Collected data entries

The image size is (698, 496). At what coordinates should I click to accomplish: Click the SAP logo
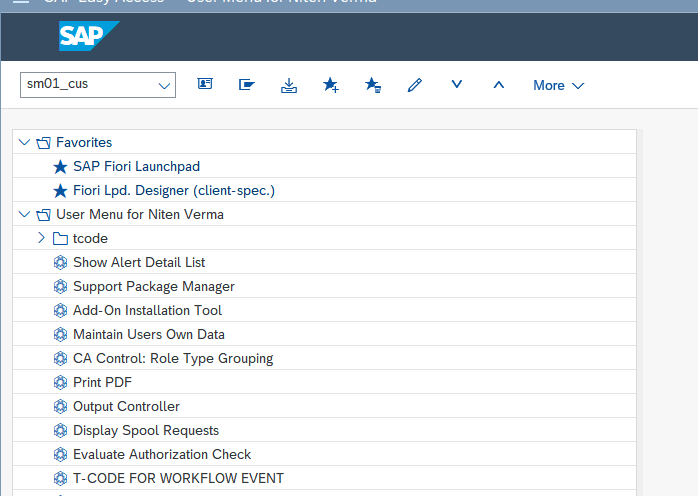click(88, 37)
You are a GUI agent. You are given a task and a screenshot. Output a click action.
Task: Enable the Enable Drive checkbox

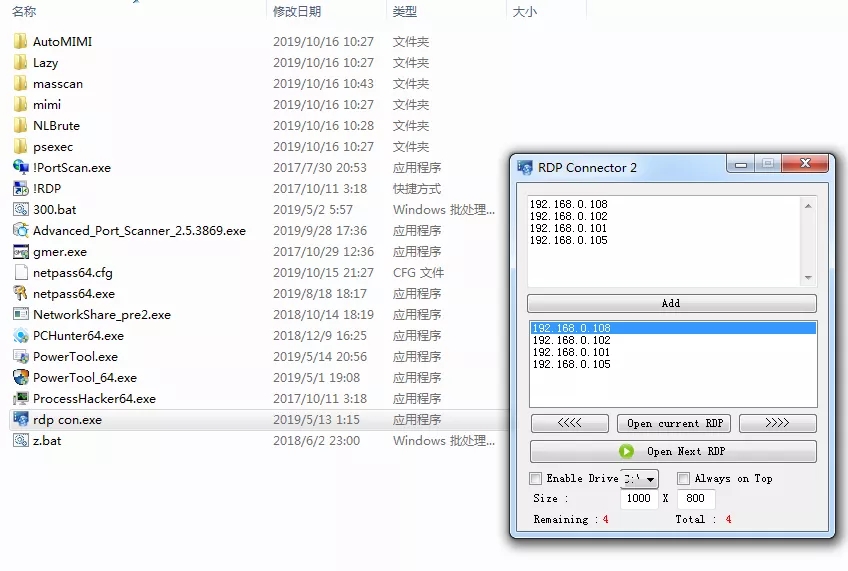[x=536, y=479]
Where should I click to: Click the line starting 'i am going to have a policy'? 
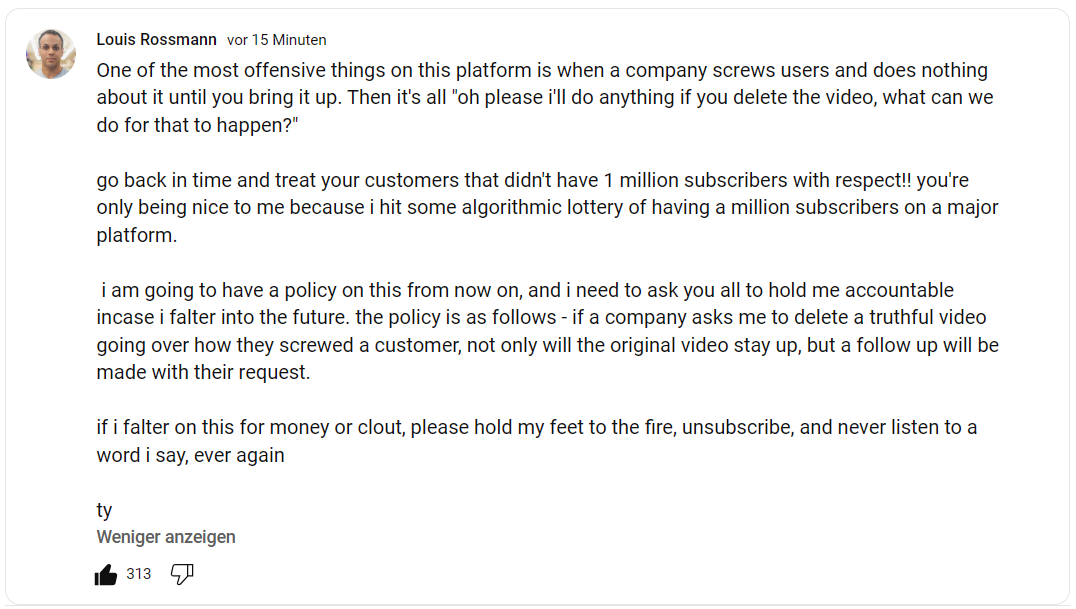528,291
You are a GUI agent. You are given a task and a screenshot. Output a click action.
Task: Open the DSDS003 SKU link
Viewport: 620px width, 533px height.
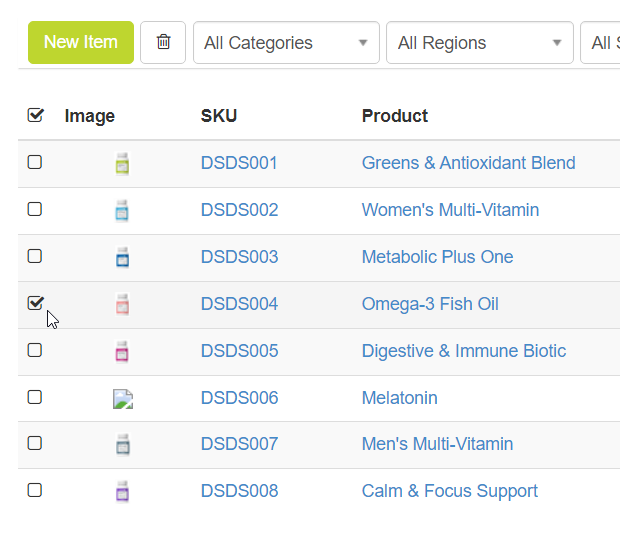[239, 257]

TASK REQUIREMENTS: Reproduce all the entries above exactly. Include no images.

ANSWER FOR THIS EXERCISE:
The image size is (698, 496). At what coordinates should I click to accomplish: Click the SAP logo
click(88, 37)
You are a GUI agent. You are given a task and a screenshot. Output a click action.
Task: Enable the Enable Drive checkbox

[x=536, y=479]
Where should I click to: Click the line starting 'i am going to have a policy'? 
528,291
You are a GUI agent. You are given a task and a screenshot. Output a click action.
Task: Open the DSDS003 SKU link
Viewport: 620px width, 533px height.
[239, 257]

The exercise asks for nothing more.